__RECORDS FOR THE EXERCISE__:
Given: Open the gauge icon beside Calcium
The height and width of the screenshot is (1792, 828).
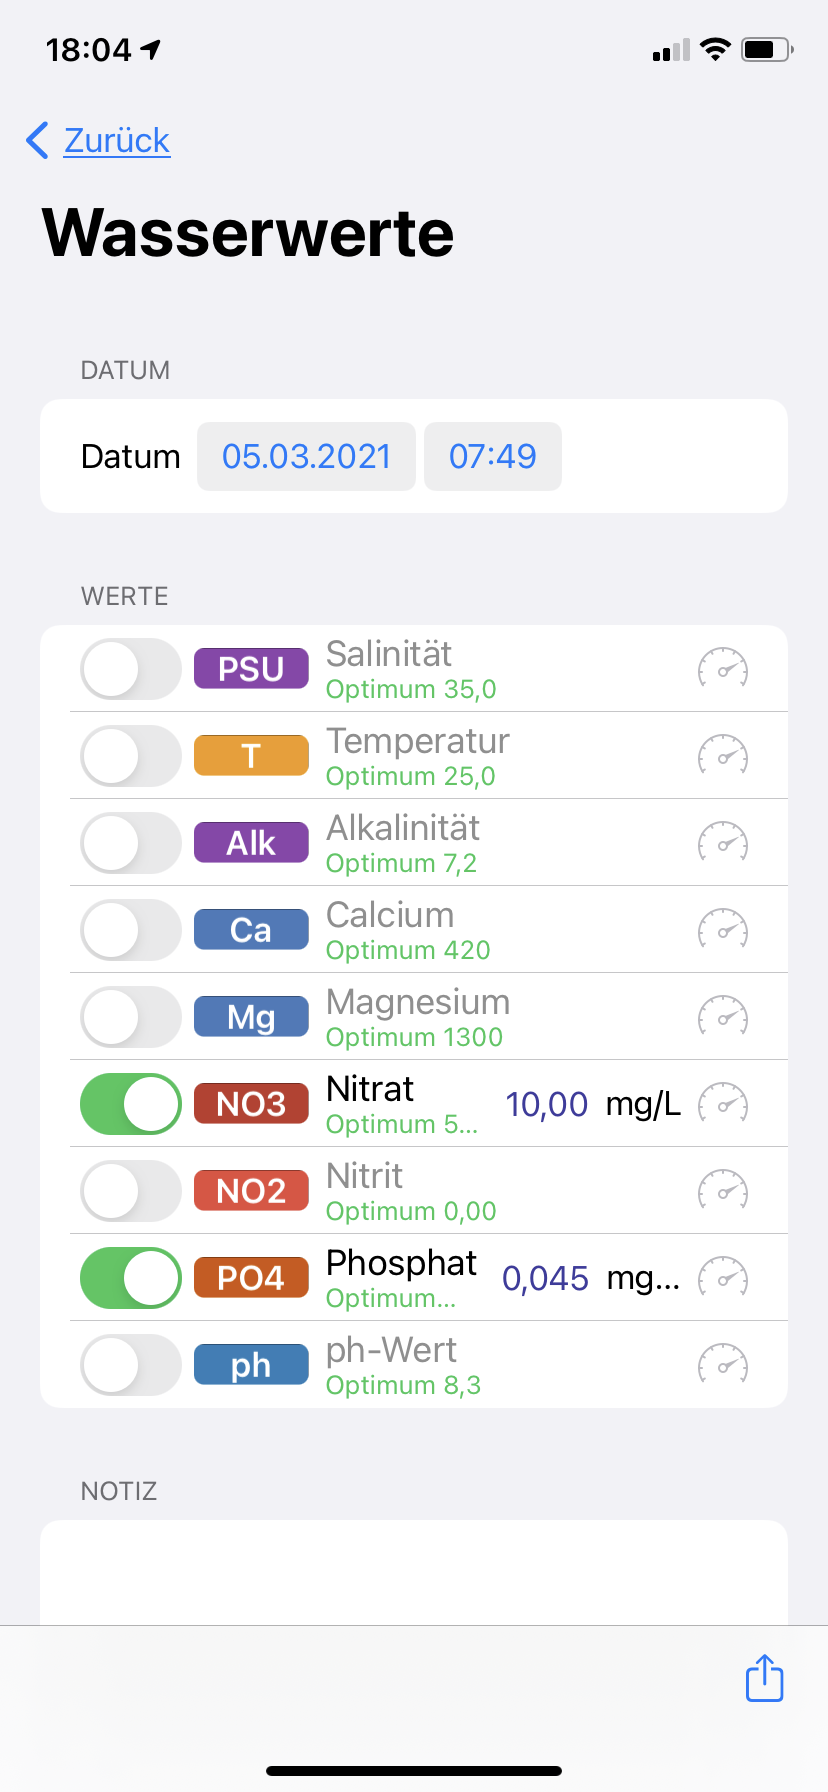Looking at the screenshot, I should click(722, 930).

--

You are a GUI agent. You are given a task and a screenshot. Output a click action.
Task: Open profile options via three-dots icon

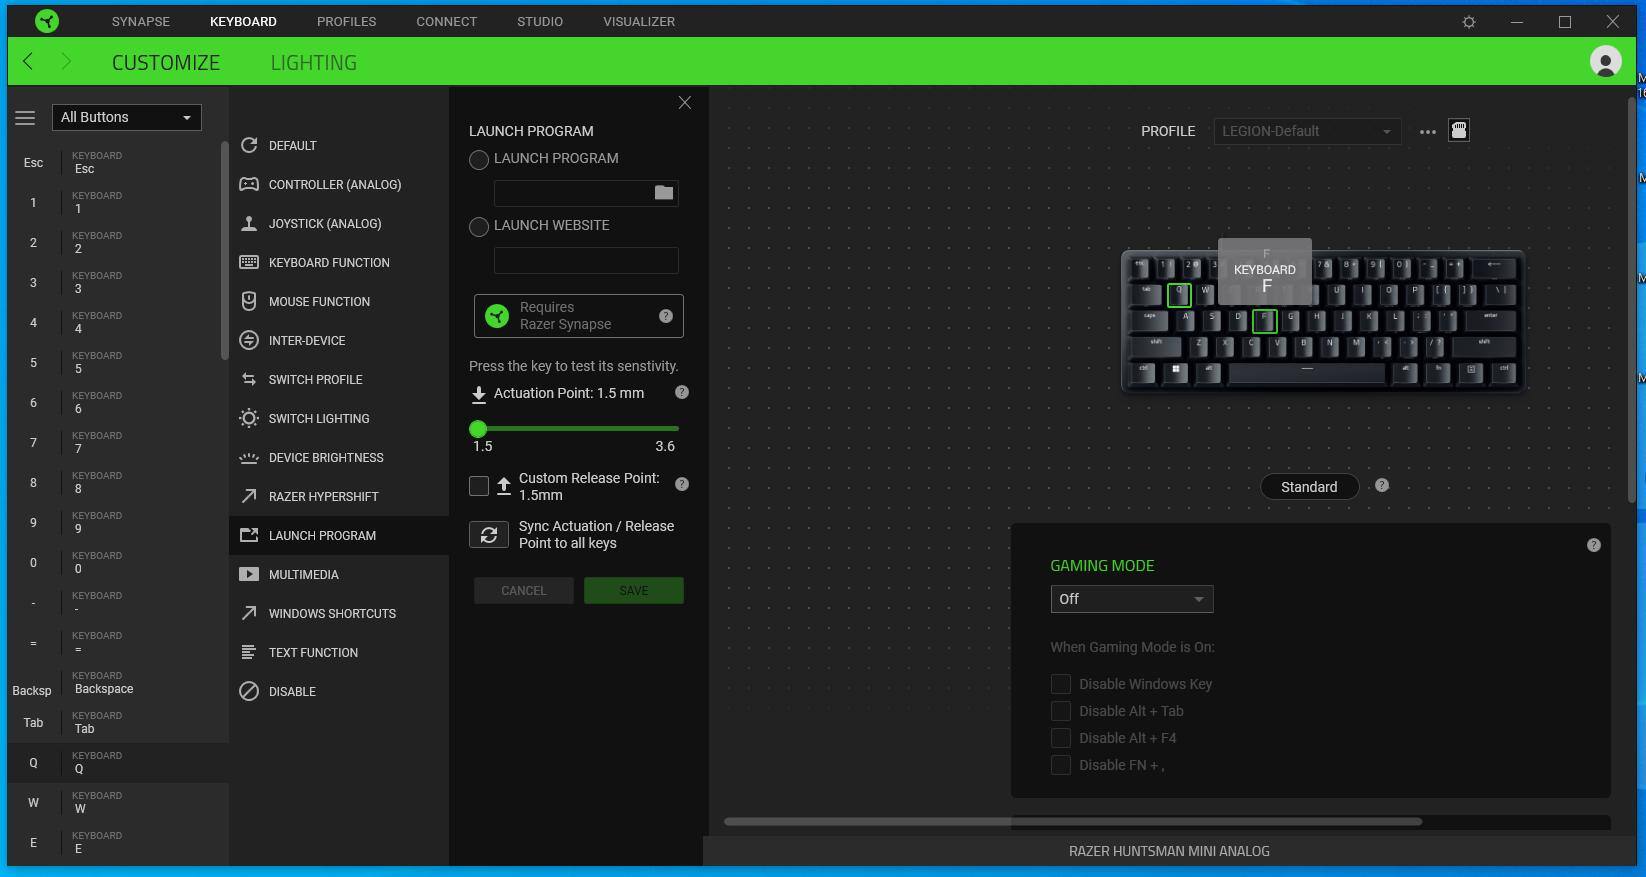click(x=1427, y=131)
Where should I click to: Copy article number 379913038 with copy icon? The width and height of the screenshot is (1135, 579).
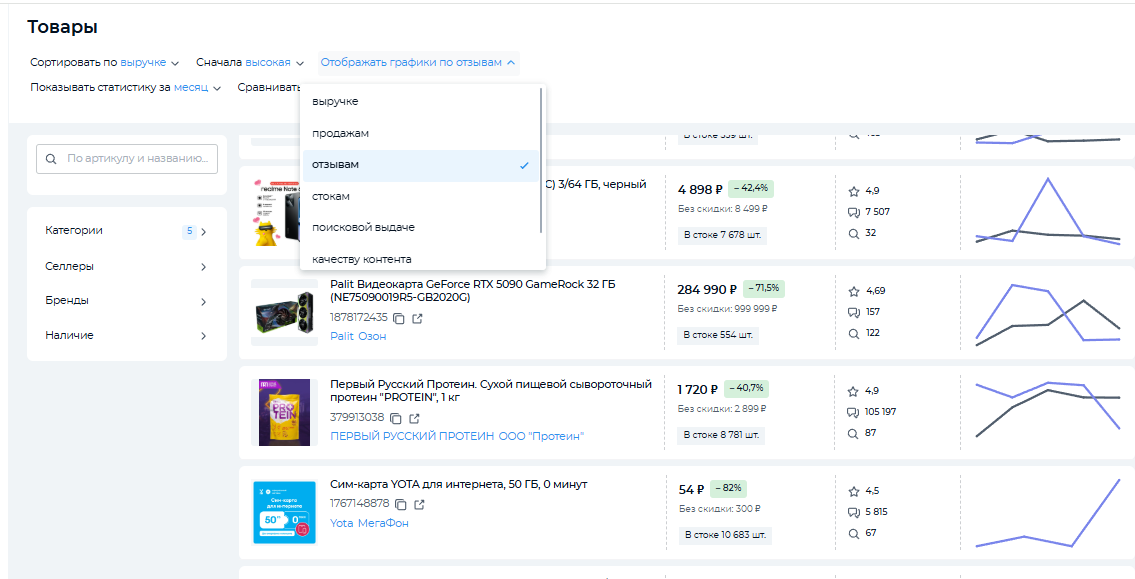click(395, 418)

__TASK OBJECTIVE__:
Put the material into a Markdown table with the columns Row and Text, one line of the material per row, starting at the line that contains "Given: Open the gauge icon beside Calcium" and ending at the line that contains "Looking at the", with blank lines skipped. Leave out the pictures.

__EXPECTED ANSWER__:
| Row | Text |
|---|---|
| 1 | Given: Open the gauge icon beside Calcium |
| 2 | The height and width of the screenshot is (1792, 828). |
| 3 | Looking at the screenshot, I should click(722, 930). |